RECORDS FOR PROCESSING:
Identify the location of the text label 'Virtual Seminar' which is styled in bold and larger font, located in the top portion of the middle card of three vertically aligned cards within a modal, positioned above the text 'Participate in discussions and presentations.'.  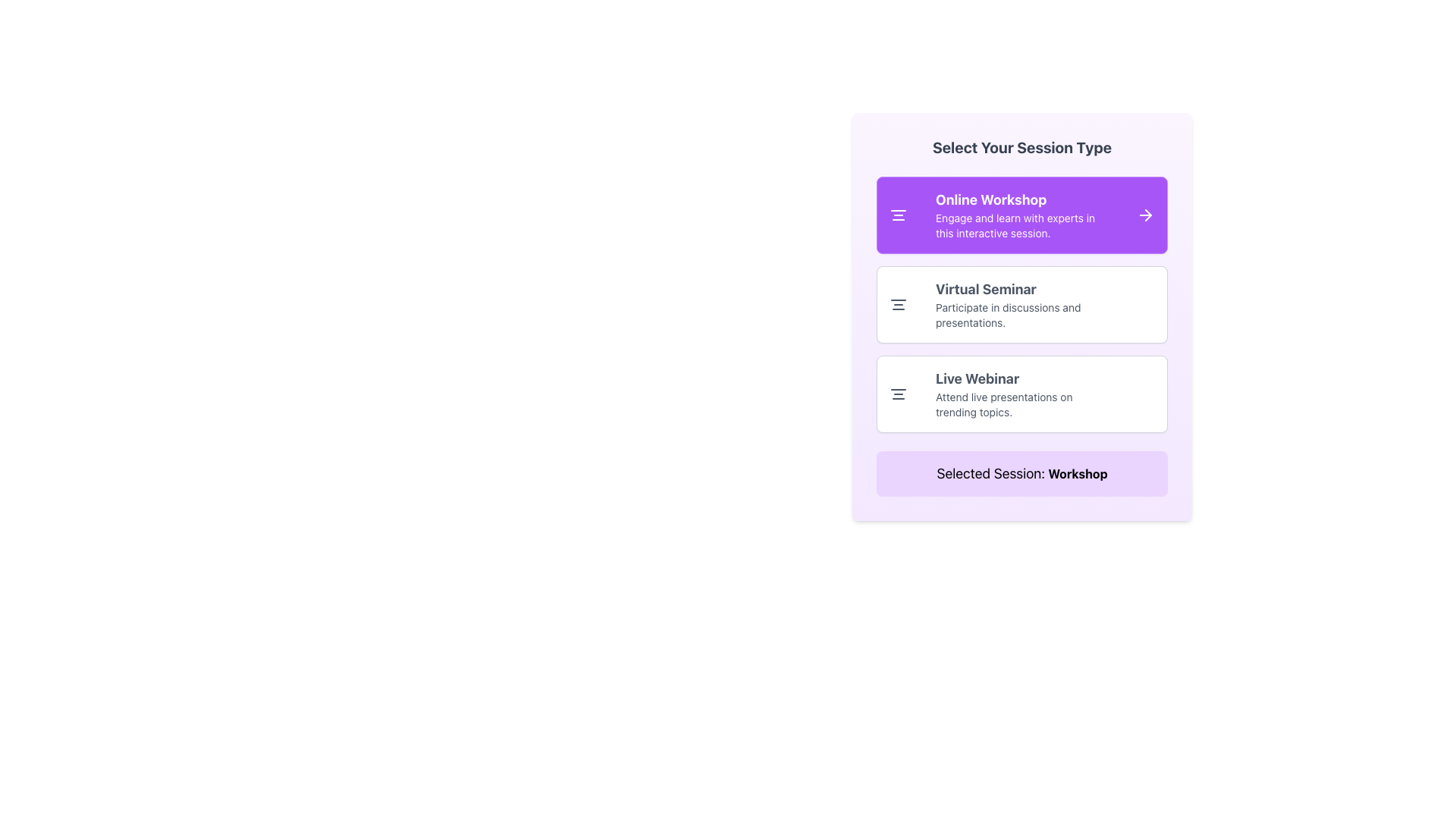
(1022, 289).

==

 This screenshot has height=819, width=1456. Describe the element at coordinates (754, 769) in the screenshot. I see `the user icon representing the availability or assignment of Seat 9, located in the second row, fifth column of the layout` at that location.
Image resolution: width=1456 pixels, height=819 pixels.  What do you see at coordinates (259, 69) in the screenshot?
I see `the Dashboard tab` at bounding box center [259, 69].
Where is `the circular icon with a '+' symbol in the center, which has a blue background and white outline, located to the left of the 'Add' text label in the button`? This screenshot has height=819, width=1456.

==

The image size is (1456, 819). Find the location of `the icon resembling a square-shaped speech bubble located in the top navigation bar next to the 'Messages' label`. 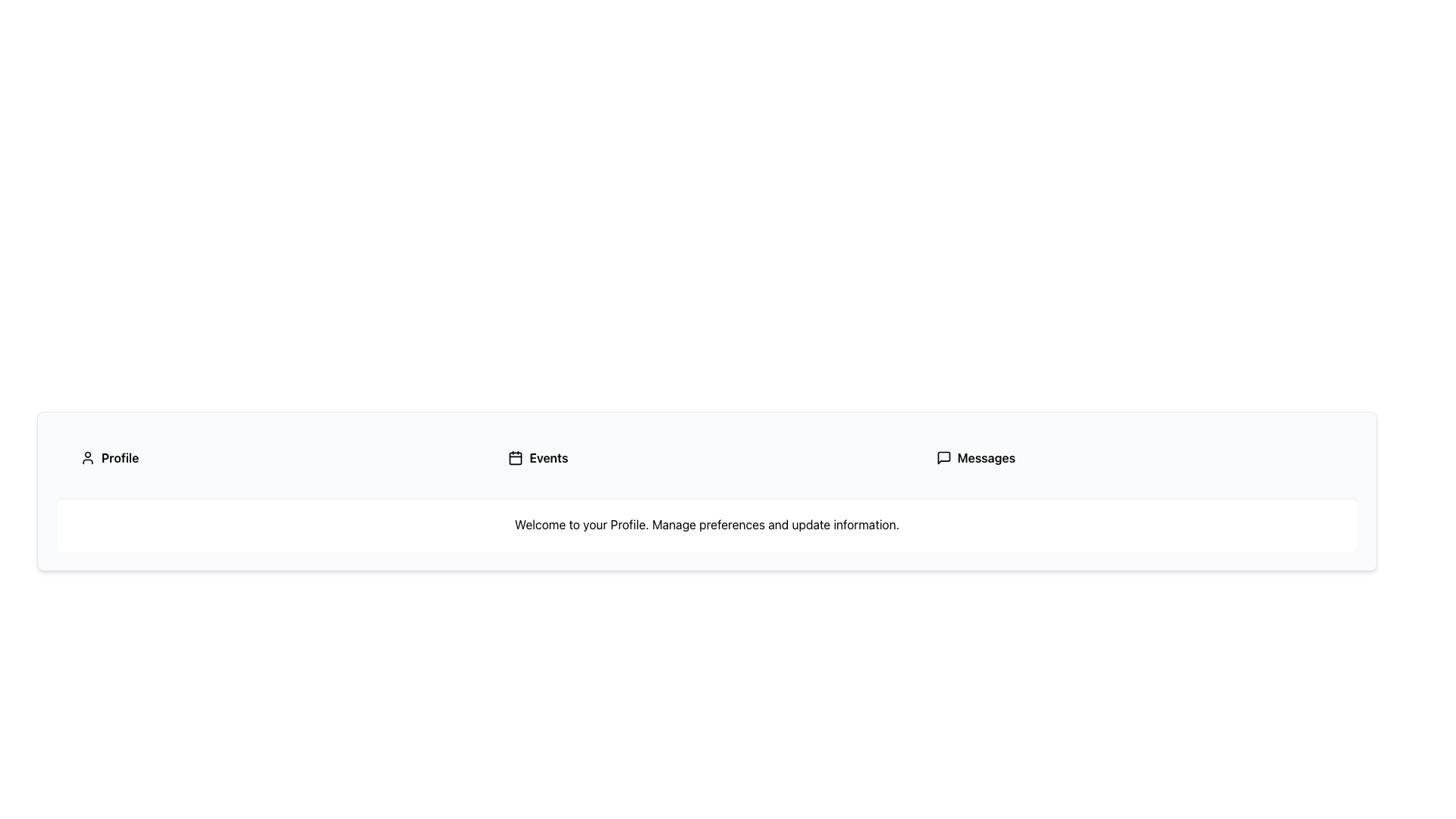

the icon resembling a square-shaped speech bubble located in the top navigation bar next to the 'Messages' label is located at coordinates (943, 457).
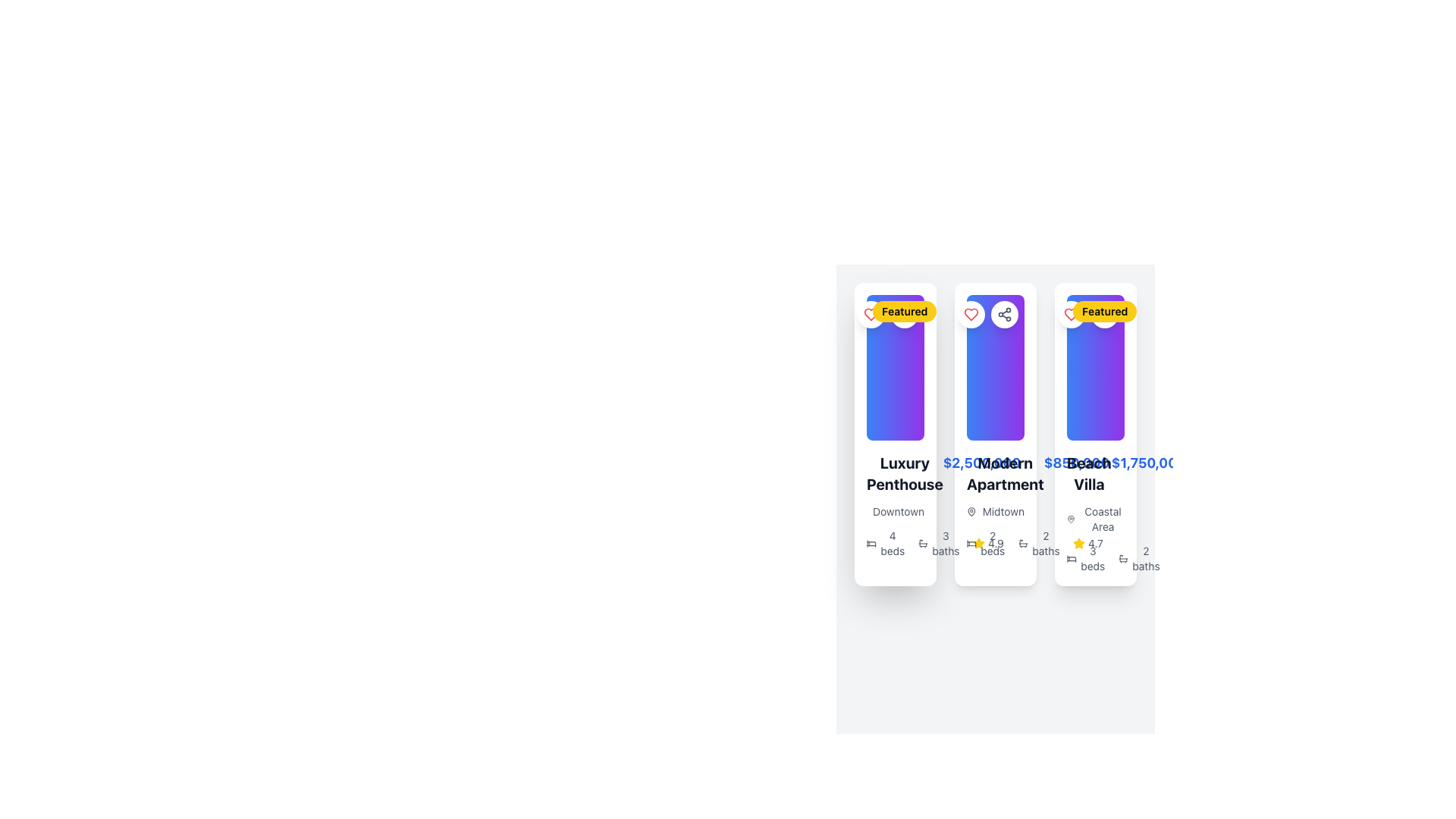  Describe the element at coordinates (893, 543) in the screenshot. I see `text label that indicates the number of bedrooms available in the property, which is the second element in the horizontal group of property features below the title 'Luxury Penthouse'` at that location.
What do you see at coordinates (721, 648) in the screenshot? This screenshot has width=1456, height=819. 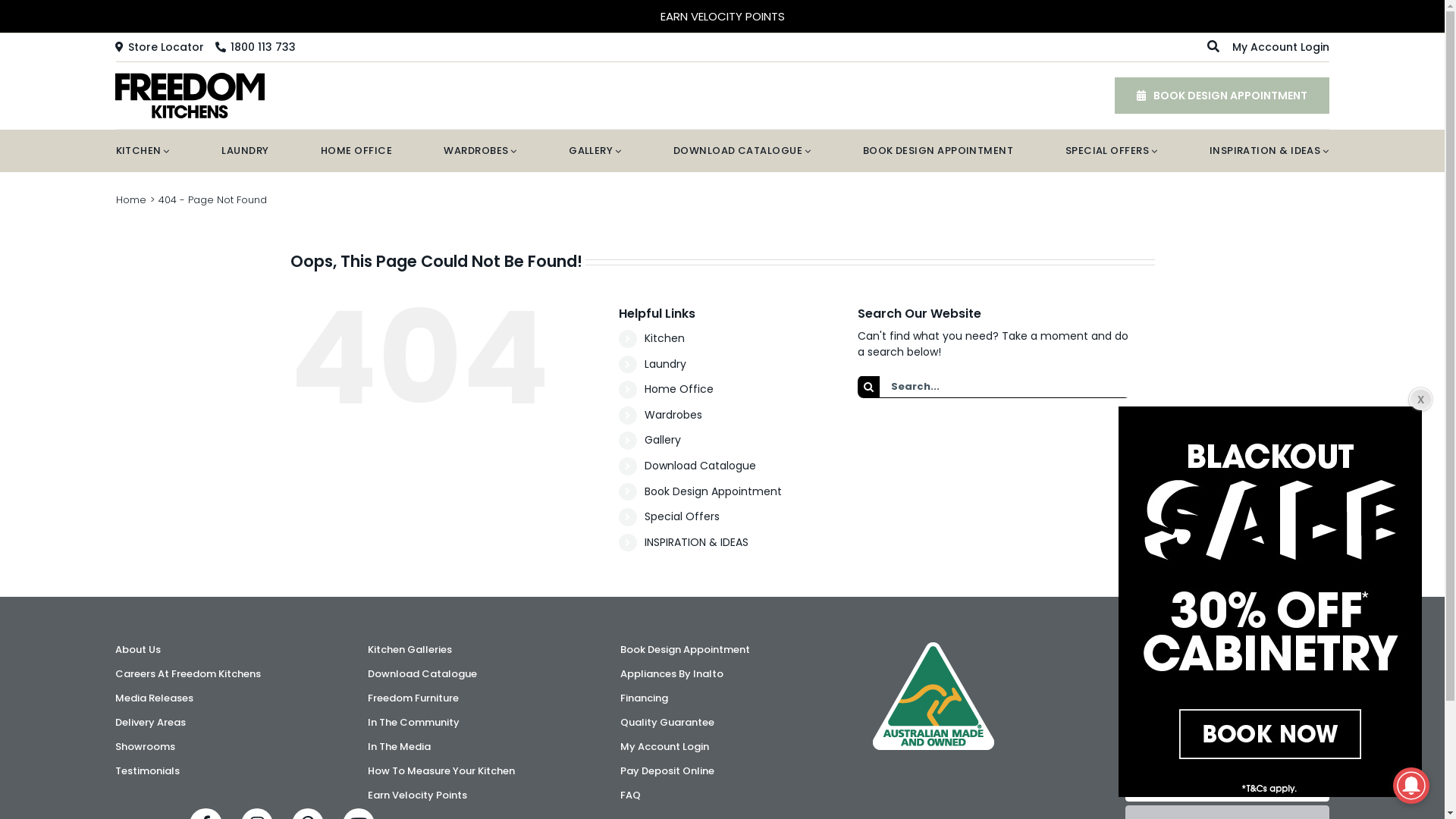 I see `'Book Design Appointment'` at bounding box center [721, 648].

AIM OF THE EXERCISE:
In the part that opens with the line containing "Identify the location" and closes with the line containing "(1022, 289).", swap "modal" for "dialog" and leave everything else unchanged. Give back only those lines, without the pictures.

WORKED SOLUTION:
Identify the location of the text label 'Virtual Seminar' which is styled in bold and larger font, located in the top portion of the middle card of three vertically aligned cards within a dialog, positioned above the text 'Participate in discussions and presentations.'.  
(1022, 289).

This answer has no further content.